まだ,なにもはじまらない

ぼんやりと学校への道のりを歩く。
薄紅色の花吹雪が止むことなく舞い散るから立ち止まって見上げれば,後方頭上から黒い影。

「……おはよ」

「……おお」

アッシュブラウンの髪は風になびいてふわふわと揺れて、髪の間から切れ長の目が覗くと僅かに細められた。
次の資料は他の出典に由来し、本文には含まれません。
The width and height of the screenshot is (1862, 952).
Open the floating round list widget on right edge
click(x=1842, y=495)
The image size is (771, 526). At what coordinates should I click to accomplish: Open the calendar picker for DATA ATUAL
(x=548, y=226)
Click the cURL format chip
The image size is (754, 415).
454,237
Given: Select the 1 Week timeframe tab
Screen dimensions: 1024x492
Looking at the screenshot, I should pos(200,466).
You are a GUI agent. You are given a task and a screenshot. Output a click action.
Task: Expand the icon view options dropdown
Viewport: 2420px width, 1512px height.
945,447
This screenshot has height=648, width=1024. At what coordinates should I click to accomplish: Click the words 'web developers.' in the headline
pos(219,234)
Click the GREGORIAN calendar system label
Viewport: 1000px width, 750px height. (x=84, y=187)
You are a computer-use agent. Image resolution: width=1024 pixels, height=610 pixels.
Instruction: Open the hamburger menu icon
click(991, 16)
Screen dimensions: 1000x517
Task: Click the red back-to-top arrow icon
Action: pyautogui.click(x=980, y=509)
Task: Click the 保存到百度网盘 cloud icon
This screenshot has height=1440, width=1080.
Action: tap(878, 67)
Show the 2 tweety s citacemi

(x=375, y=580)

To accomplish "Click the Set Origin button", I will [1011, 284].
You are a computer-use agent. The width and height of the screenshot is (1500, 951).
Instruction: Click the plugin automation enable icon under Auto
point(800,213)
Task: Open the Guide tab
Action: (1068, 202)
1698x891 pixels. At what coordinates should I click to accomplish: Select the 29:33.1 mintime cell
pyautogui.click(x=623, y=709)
そんな何気ない些細な仕草ですら、視線を集めまくる男。

こいつは、周囲から集まる視線をものともせずに,眠そうにふわりと欠伸を一つ落とすと,私の横に並んでゆっくり歩きだした。
とはいえ,身長180以上ある男のゆっくりは私のゆっくりとは違う。
それでも,合わせてくれてるとわかる速度にそっと笑みを落としてまったりと歩き始めた。

「今朝は,藤夜と一緒じゃないの」
「さあ?」
「…ああ,」
風が吹いた拍子に、ふわりと香ってきた甘い香りにすべて納得した。

「なんだよ」
「いや,また新しい彼女できたの?」
「まあな」

何の感情も乗せず、事実を肯定してくる男に遠慮なくため息をはきだす。

そんな私をみて口を開きかけた気配を感じるも、言葉が発せられる前にバイクの重低音に遮られた。